**What you need to do**
a: In the article on Newtown Creek aeration, how much air per minute does the NC-2 facility push when it is turned on?
b: Write the next paragraph of the article on Newtown Creek aeration, continuing after its final sentence.

**Source document**
*****

Environmental advocacy groups such as Riverkeeper and the Newtown Creek Alliance have long opposed the state Department of Environmental Conservation’s push to aerate the Newtown Creek.

The aeration facility installed in the English Kills tributary, named NC-2, pushes 4,300 standard cubic feet of air per minute in either direction when it is turned on. The NC-3 facility, planned in Maspeth on the East Branch, is projected to nearly triple the current output, by adding 8,100 standard cubic feet of forced air into the creek.

A 2012 study by the Environmental Science and Technology Journal found that an unintended consequence of aerating the creek is that extra sewage bacteria from the combined sewage outfalls is released into the air, possibly posing health risks.

The study took research by Eli Dueker, a postdoctoral researcher at Columbia University’s Lamont-Doherty Earth Observatory, which found that a much greater number of bacterial particles were released into the air when the blowers were turned on than when they were turned off.

More extensive research would be required to determine if the aeration poses health risks, but when NCA and Riverkeeper sat down with the city’sDepartment of Health, DEC and DEP several years ago, they “agreed to disagree” and went ahead with the project anyway.

“They just don’t see it as a concern,”said NCA Project Manager Willis Elkins.

*****

Lines excerpted from a collection:
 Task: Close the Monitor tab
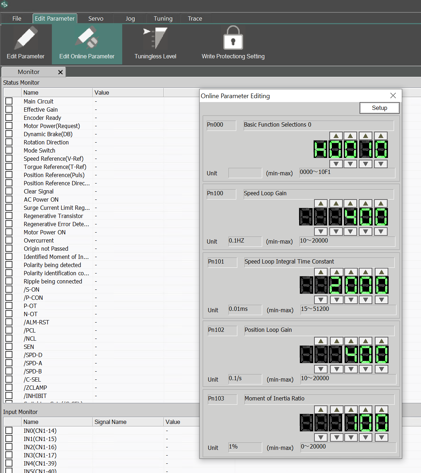[60, 72]
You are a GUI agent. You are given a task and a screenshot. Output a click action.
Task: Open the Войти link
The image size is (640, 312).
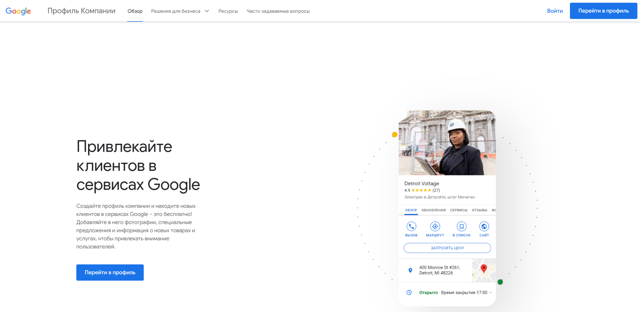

*****

**Answers per task**
a: 4,300 standard cubic feet of air per minute.

b:
At the same time, studies of fish populations were conducted in English Kills before and after the Brooklyn aeration facility was installed and were inconclusive in finding the ecological benefit of aeration, which does not really fix the issues.

“We feel like there is not enough research available to support some of DEP’s claims either,” Elkins said.

Because the Maspeth pump facility is already so far along, Riverkeeper and NCA are concentrating their efforts on fighting the third and last proposed facility, NC-4, in the Dutch Kills tributary of the creek.

“There hasn’t been any sort of community outreach or communications on DEP’s end,” Elkins said. “It’s hard to challenge. The surrounding communites aren’t aware … but we’ve been pushing back on these health issues for a few years now.”

In the revision of its aeration expansion, the DEP has chosen not to anchor pipes to a large section of the creek near Phelps Dodge due to overwhelming contamination, but the entire creek is contaminated. If the city were to put capital funds toward dredging the creek, the anchored pipes could be easily pulled out, DEP said.